Mihriban

Bunca lâfı duyan ağa, o gün öfkesinden deliye dönmüş. Bir hiddet ki, “Köyü yaksa dinmezdi” diyorlar. Çâreyi Mihriban ile tesellide bulmuş. Yanına yanaşmış, gür yelelerini taramış, hüzünlü gözlerine iliştirmiş gözlerini. Serin akşamüzeri ne eyer, ne dizgin, binivermiş sırtına.

TAHİR Ağa da ağaydı hani! Şöyle kerli ferli, kaytan bıyıklı... Baktı mı sert bakar, bir yanlışlık gördü müydü gürlerdi hemen. Daha gönlünü etmek epey zor olurdu. Her zaman ince giyinir, pek üşümezdi…

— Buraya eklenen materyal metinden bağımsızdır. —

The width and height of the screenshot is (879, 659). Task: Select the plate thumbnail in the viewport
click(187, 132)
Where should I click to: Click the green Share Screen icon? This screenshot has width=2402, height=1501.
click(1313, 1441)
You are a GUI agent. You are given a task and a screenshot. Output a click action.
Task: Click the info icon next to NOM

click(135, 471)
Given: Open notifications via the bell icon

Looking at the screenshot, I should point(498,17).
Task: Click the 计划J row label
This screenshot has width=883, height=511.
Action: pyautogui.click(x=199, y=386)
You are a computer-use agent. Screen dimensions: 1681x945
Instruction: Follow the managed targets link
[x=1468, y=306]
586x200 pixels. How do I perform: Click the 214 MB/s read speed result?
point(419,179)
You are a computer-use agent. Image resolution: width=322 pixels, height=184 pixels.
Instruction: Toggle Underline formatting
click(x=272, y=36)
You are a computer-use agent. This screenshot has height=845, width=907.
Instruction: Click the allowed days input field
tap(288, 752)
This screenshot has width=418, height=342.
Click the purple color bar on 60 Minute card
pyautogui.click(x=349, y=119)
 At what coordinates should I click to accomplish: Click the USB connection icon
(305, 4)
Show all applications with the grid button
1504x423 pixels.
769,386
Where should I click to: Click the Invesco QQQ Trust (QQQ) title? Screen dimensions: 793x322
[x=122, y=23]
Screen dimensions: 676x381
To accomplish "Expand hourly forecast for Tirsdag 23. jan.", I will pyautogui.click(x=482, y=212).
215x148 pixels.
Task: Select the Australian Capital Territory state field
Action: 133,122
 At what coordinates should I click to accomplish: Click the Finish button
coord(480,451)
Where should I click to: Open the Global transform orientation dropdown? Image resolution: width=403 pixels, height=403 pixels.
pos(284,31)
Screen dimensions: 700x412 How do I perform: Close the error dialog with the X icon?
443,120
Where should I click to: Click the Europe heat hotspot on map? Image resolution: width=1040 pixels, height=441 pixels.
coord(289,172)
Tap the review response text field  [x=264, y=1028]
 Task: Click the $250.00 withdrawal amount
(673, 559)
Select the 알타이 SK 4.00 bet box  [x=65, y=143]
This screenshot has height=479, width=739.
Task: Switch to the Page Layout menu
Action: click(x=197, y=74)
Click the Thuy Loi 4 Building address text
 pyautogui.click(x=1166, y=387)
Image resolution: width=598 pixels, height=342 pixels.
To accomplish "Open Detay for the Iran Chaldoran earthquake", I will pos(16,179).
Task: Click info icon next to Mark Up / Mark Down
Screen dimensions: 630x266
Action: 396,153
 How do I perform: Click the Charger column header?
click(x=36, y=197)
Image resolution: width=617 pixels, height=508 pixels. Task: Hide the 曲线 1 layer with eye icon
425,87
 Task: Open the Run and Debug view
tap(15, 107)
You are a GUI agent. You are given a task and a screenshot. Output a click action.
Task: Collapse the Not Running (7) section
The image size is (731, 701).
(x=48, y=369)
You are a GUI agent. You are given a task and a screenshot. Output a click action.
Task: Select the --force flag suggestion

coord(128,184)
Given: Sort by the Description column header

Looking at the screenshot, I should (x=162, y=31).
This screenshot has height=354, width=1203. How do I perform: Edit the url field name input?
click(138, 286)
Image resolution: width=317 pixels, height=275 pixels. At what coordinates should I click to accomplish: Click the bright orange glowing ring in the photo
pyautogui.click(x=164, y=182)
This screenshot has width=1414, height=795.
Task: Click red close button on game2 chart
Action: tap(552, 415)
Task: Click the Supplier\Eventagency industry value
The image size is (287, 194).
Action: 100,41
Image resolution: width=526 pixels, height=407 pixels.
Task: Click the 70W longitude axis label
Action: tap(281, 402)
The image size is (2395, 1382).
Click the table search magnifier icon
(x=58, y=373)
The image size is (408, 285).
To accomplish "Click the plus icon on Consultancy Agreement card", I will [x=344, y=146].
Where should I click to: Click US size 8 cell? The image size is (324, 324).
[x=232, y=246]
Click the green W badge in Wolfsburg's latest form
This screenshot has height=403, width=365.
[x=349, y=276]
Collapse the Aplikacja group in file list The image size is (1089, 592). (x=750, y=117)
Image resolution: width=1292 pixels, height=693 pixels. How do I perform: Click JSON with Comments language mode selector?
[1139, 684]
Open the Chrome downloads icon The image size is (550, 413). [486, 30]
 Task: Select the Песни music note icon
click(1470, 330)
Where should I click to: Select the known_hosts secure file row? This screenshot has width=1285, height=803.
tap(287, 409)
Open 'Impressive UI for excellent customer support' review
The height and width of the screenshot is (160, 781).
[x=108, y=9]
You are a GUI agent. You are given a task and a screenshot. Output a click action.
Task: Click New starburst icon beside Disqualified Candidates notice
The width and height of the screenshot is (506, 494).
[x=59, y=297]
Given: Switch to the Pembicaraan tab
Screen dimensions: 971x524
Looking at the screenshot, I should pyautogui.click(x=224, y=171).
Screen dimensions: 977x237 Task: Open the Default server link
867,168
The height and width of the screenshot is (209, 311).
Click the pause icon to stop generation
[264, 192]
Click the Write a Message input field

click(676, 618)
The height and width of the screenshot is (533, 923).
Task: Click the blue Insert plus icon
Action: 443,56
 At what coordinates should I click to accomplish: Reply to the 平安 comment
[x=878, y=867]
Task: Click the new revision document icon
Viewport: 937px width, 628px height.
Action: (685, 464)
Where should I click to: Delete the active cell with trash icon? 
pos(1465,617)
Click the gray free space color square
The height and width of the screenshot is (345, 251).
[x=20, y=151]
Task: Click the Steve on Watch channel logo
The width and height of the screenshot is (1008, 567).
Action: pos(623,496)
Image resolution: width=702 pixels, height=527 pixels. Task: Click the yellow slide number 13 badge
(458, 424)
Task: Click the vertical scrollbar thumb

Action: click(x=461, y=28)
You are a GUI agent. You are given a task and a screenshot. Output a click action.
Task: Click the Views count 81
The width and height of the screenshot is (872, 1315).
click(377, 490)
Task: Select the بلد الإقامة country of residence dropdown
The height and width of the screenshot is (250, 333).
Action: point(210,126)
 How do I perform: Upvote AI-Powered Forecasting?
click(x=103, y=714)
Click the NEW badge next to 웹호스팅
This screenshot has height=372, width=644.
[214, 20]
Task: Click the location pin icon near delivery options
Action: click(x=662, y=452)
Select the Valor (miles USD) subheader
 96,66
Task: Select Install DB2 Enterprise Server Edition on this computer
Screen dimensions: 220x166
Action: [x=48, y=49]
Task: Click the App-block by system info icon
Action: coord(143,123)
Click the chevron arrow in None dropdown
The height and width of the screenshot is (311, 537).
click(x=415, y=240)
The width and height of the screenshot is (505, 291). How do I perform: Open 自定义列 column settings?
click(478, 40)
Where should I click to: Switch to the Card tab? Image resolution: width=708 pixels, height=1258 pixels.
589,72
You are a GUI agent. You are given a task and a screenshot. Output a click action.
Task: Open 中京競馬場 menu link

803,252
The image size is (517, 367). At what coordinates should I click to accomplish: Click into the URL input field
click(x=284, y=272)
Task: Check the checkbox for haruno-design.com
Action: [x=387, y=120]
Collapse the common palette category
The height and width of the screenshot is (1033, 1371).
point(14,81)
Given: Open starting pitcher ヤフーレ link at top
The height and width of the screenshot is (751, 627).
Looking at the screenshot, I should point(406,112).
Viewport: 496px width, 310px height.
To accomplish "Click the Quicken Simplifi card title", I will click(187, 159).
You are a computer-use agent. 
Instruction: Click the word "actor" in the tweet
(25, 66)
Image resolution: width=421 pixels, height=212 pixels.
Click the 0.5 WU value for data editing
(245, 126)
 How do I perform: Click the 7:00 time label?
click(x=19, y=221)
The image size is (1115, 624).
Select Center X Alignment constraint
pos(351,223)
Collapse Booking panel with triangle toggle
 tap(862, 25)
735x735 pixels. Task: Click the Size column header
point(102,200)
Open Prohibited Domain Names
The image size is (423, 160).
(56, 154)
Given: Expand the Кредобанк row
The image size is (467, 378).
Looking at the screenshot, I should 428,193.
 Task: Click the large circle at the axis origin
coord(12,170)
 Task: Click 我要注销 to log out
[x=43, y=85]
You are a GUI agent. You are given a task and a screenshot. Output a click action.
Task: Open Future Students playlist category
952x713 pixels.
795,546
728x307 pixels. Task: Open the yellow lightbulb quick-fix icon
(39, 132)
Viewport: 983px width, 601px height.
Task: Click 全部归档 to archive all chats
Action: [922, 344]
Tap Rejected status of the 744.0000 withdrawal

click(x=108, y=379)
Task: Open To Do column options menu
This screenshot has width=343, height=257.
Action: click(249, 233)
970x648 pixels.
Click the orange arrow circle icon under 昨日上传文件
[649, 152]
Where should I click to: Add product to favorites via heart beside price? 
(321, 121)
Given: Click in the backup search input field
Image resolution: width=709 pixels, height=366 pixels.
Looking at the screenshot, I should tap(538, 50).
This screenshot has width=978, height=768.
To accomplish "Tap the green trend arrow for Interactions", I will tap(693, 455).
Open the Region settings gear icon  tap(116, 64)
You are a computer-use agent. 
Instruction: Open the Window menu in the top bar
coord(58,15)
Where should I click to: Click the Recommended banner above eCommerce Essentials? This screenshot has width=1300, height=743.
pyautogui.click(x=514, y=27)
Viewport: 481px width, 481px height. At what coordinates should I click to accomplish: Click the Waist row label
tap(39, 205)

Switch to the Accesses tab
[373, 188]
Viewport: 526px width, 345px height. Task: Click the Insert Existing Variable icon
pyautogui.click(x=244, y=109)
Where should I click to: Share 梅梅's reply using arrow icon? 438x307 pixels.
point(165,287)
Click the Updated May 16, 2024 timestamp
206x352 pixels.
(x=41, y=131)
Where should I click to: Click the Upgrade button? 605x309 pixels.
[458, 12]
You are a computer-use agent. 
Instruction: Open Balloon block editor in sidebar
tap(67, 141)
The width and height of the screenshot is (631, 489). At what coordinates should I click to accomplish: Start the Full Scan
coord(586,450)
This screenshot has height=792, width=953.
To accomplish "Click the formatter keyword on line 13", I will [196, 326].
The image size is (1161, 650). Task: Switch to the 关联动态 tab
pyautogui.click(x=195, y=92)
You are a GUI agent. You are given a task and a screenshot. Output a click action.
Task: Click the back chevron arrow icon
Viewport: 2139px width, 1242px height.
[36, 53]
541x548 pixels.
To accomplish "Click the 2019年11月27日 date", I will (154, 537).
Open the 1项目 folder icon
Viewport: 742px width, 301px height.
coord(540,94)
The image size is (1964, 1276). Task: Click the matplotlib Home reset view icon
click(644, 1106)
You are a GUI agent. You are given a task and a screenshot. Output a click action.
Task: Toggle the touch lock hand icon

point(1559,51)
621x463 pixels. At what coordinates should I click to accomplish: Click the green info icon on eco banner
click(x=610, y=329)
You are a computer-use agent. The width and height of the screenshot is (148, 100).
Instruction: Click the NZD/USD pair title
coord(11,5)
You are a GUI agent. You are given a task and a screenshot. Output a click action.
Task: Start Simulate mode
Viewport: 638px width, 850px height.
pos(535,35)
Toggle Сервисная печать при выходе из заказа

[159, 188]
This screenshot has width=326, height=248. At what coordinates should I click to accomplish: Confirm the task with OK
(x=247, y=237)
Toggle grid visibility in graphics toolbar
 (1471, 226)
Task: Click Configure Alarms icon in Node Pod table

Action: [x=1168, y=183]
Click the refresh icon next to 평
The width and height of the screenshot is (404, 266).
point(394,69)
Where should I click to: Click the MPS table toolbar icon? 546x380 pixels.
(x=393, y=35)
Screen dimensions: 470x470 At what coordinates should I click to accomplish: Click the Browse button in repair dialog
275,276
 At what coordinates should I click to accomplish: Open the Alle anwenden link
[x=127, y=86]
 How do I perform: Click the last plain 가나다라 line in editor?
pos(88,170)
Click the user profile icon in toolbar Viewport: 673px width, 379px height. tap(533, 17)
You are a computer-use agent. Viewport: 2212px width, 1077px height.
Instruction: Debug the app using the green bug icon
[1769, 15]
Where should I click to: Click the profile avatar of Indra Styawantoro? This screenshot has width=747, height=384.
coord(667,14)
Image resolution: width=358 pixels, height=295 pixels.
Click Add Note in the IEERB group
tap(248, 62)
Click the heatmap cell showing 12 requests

Fakat bazı akşamlar sessizlik çöktü müydü huyu suyu değişiverirdi. Asmalı çardağa sığınır, omuzlarına yün poşu attırır, nargilesini yakar, efkâr üstüne efkâr çekerdi. Bu demlerde yüzüne baksanız öksüz bir sabî görürdünüz. Yahut sevdâlısı ellerin yâri olmuş bir delikanlı... Yüreğiniz burkulurdu. Kimi zaman da fırça yenecek bir iş yapanlar, itiraf için böyle akşamları kollardı. Ağa da gelenin başını okşar, “Dünya işi dünyada kalır” der, gönderirdi. 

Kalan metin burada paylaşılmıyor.